• [EXERCISE PROMPT]: Report each line from the listing that the string "agent" appears in.

• [DATA FOR THE TASK]:
──────────

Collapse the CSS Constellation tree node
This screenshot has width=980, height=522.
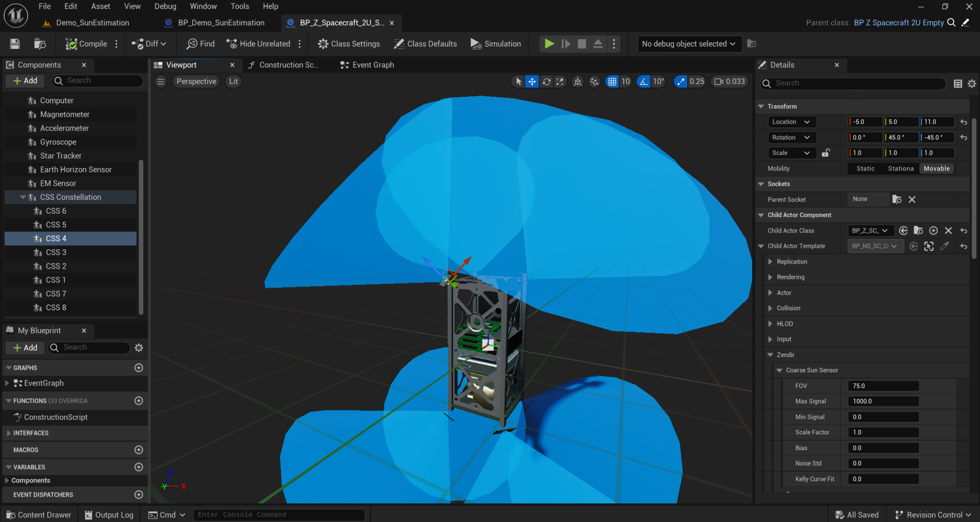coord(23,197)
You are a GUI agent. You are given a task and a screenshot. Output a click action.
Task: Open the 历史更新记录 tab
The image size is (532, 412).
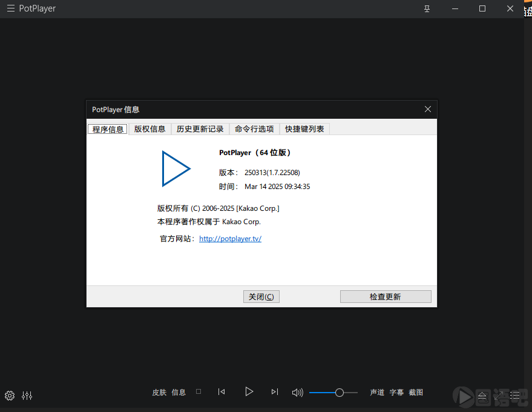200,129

──────────

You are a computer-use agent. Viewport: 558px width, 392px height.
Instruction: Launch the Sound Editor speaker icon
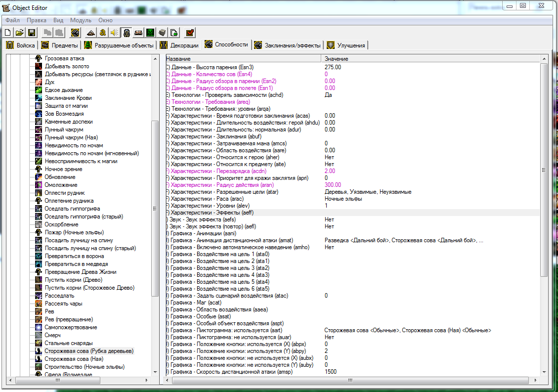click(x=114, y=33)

──────────

• [ANSWER BELOW]:
You are a GUI agent. You are given a task and a screenshot. Output a click action.
You are a computer-use agent. Viewport: 558px width, 392px height.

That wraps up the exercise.